Instructions to follow: Without including any pictures, reproduce the full listing exactly.

Information given:

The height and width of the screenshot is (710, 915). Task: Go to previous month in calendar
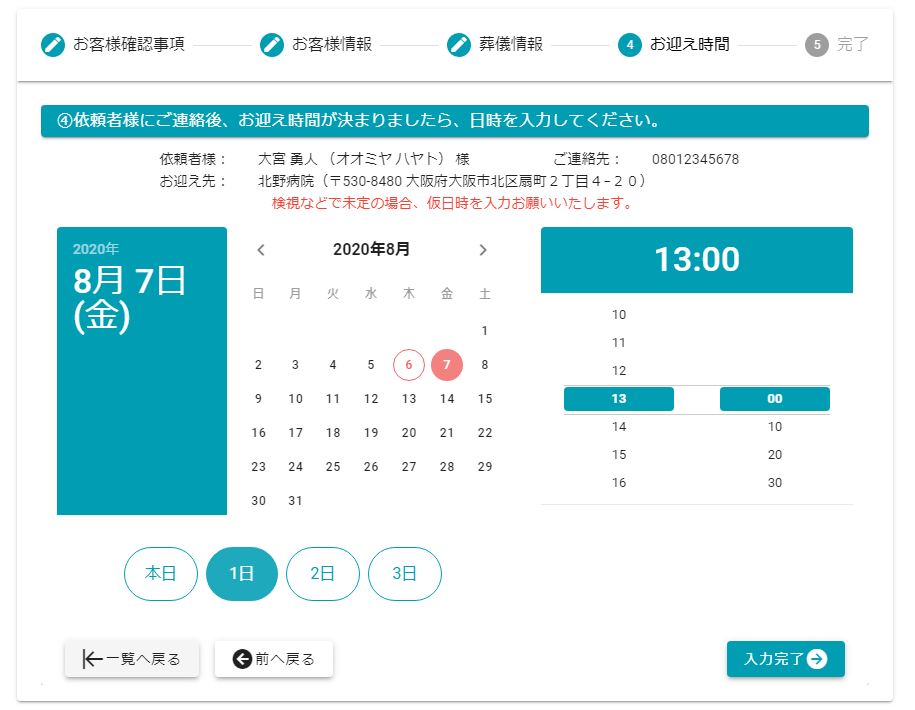261,250
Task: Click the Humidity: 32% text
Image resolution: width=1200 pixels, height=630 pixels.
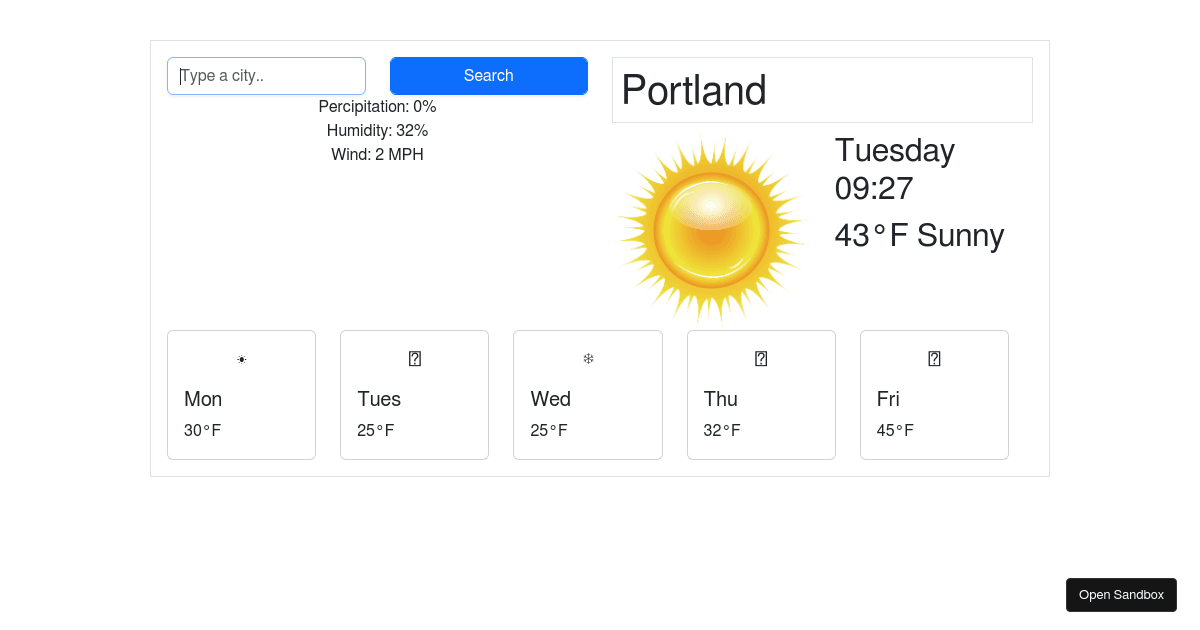Action: tap(377, 130)
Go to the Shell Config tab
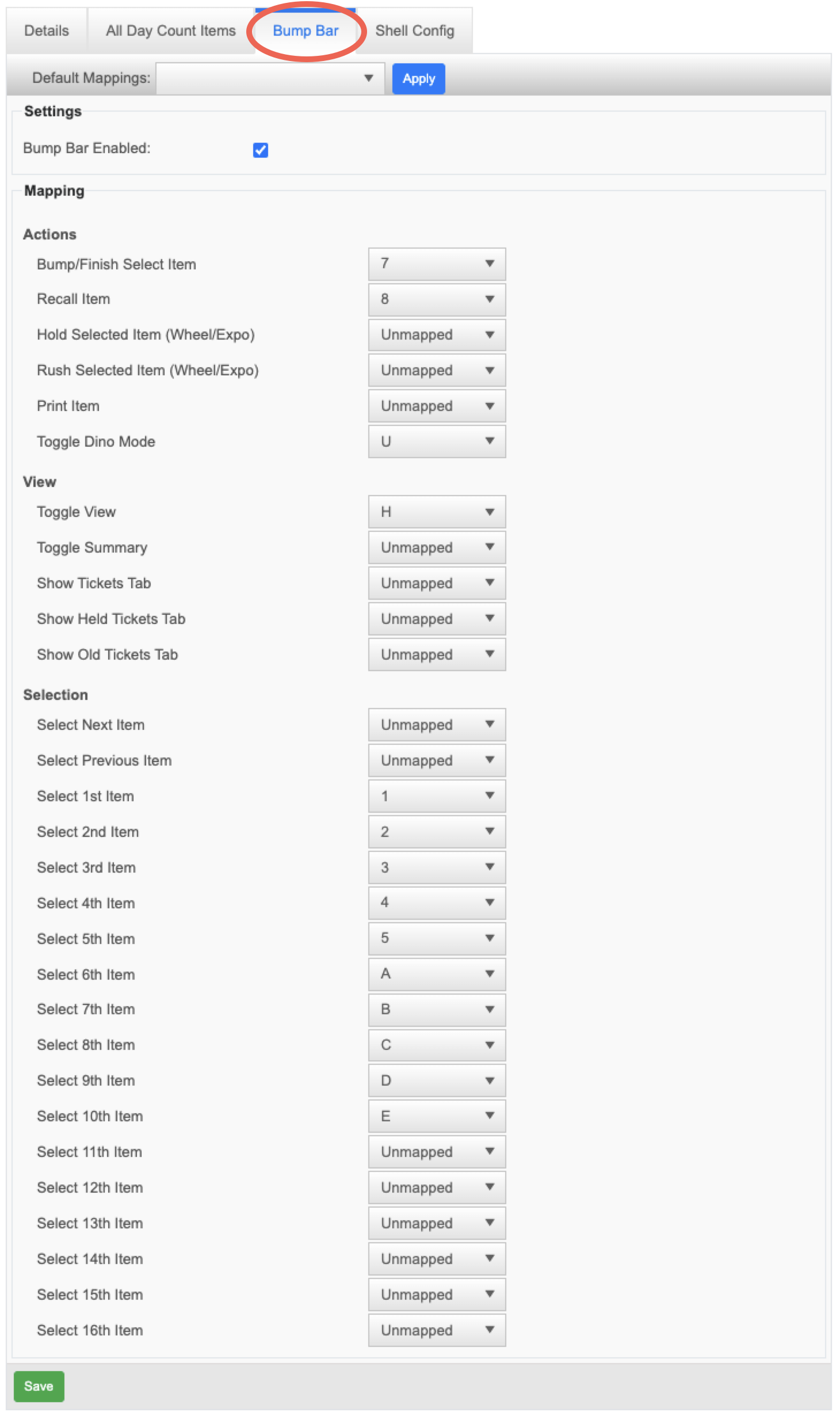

Reply:
The height and width of the screenshot is (710, 915). Task: Go to previous month in calendar
261,250
Task: Click the Humidity: 32% text
Image resolution: width=1200 pixels, height=630 pixels.
Action: tap(377, 130)
Go to the Shell Config tab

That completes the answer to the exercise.